There are other arguments too, like many of the components in trained language models exhibit behavior where they’re very clearly either on or off.
However, there are parts of this that do not make sense.
1) Optimizers with momentum like Adam really only make sense when you have something that’s locally like a smooth convex problem.
2) The core thing in SLT is like the learning coefficient, which is related to the curvature of the network. And it seems like people have managed to tie that to interesting high level behaviors.
What is the right way to view this? It seems to me like, when you have a singular instance of a neural network operating on a single sample, its best seen as a combinatorial object. However, optimizers operate over expectations and in this domain networks are “on average smooth”. (average loss over two samples, the “facets” get cut in half, and you have a “smoother” object. Average over infinity samples and get a perfectly smooth object).
My instinct on this is that the loss surface with just relus is as you say a bunch of intersecting planes, but with a large enough neural network these are cut up and recombined enough to form a function with small enough “facets” that they are insignificant compared to the step size of the optimiser, and the surface therefore might as well be smooth.
However I have no maths to back this up, and will defer to anyone who has done any calculations at all.
This makes some sense, but not totally. The issue I have is: why would you expect the local gradient estimates as accurate then? Like, you could imagine the loss landscape looks something like a unsmoothed loss-over-time curve
And imagine that the up-down squiggles are two facets. Now the gradient estimates will basically just be total nonsense compared with the overall smooth structure of the graph.
Ok, so I went off and thought about it for a couple of hours. This is what I’ve come up with so far:
I think that the output space (and by extension the loss) is probably very spiky with gradients pointing all over the place.
The main reason I think this is that by default relu is a load of 1d cuts through the surface, and so the average angle between adjacent facets is going to be 90 degrees. I think with small facets this makes for a very spiky surface (although probably not quite to the extent that the loss graph you showed would suggest).
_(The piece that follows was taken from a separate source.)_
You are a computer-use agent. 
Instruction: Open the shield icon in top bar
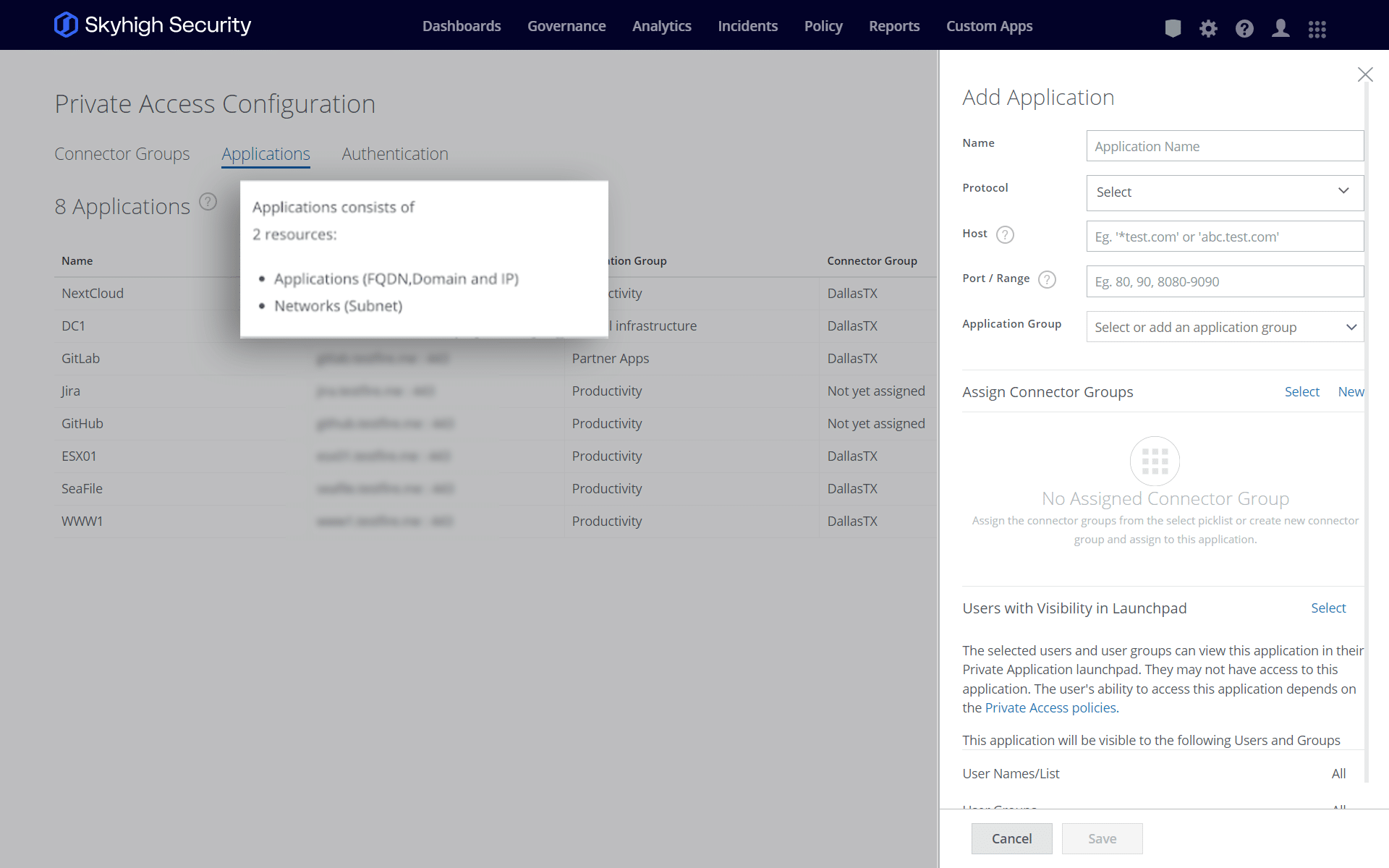tap(1173, 29)
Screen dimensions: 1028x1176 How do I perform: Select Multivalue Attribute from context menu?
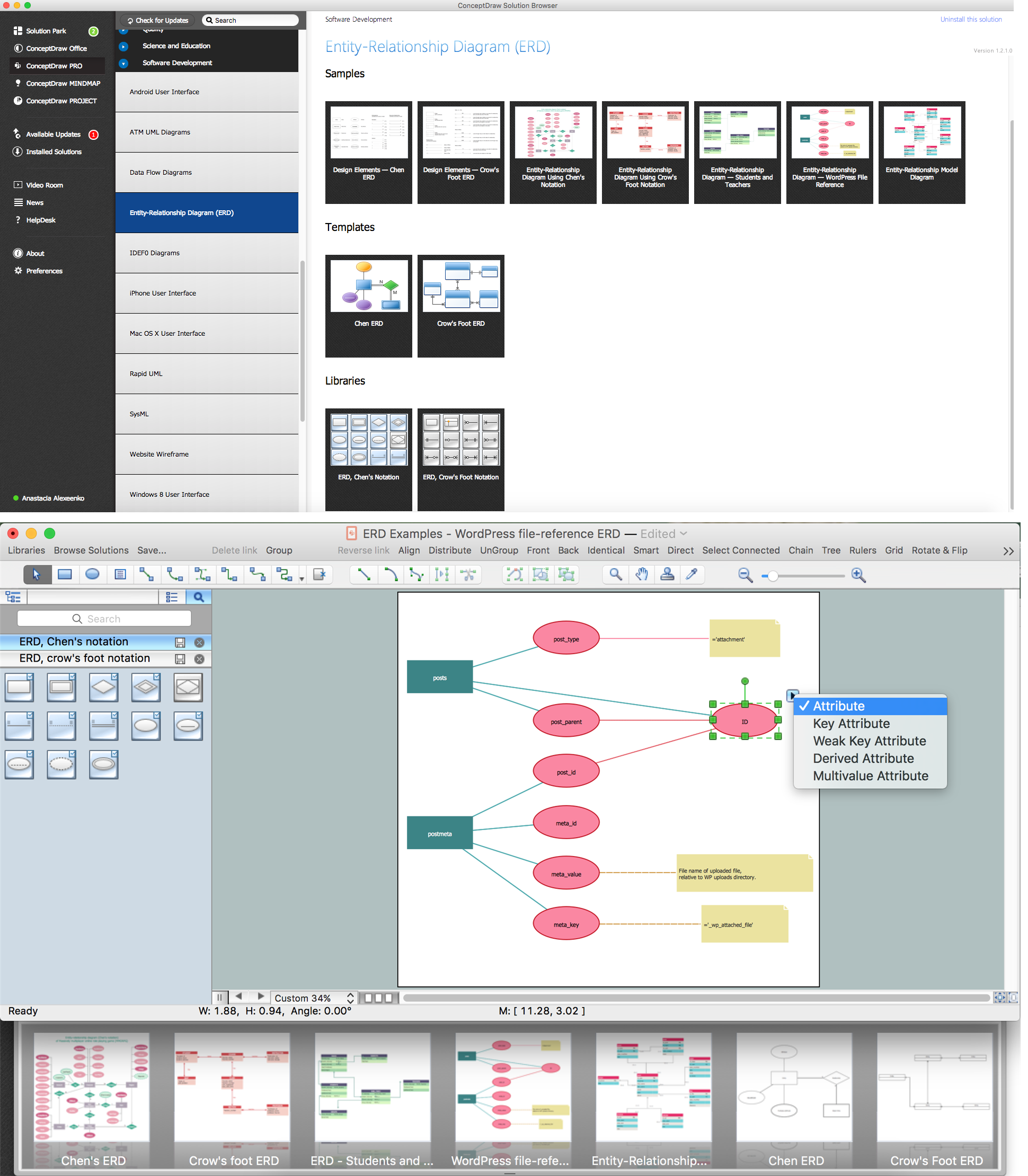(x=868, y=776)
I basically expect that this bumpy surface averages out to something vaguely smooth corresponding more directly to positions in parameter space which are actually high or low loss.
I think that this is where large batch sizes and momentum come in: you’re effectively averaging over all the bumps.
This also probably helps explain why warmup learning rates are often used? A few iterations are needed to get the averaging effects of the momentum in the right ballpark before we can actually move in the correct direction.
I still think that the facets are going to be small enough that you’re going to consistently hop between them, but yeah this does make me think that neural nets are a load more noisy than I’d previously considered.
@Dmitry Vaintrob
Several people have noted that with enough piece‑wise linear regions a RELU network can approximate any smooth target function to arbitrary precision, so your model is already behaving like a smooth function on a (dense) domain of interest. The whole point is whats of interest.
There are a number of approximation theorems about polynomials here, but you can realize quickly that the bounded error between a C^2 function and a piecewise mesh (akin to relus) under an L_p norm ought to of the order of the size of the mesh (squared). There are some linear interpolation theorems that are useful in this case.
For a piecewise linear interpolation mesh of size h, then the approximation error should be bounded by h**2.
https://www.cs.ubc.ca/~ascher/ag_2012/ag_slides/chap11.pdf
Take a look at slide 14.
https://arxiv.org/abs/1610.01145
This has some relu approximations as well.
NN’s are just approximations, chose your approximation settings, but the universal approximation theorem guarantees existence (not convergence) of an arbitrarily good approximation that could be represented with an arbitrarily large Parameterization. This is simply to say that under some pretty simple settings, with enough layers, and enough time to fiddle, (and the guarantees of scaling papers) you will eventually look quite smooth and quite accurate.
“so the loss landscape and output landscape are kind of just like a bunch of flat facets”
This is only if the output landscape does not in fact focus on this area. But it is NOT true that if the output landscape is flat, the loss landscape is flat, it can be both highly curved and quite uninteresting to an optimizer.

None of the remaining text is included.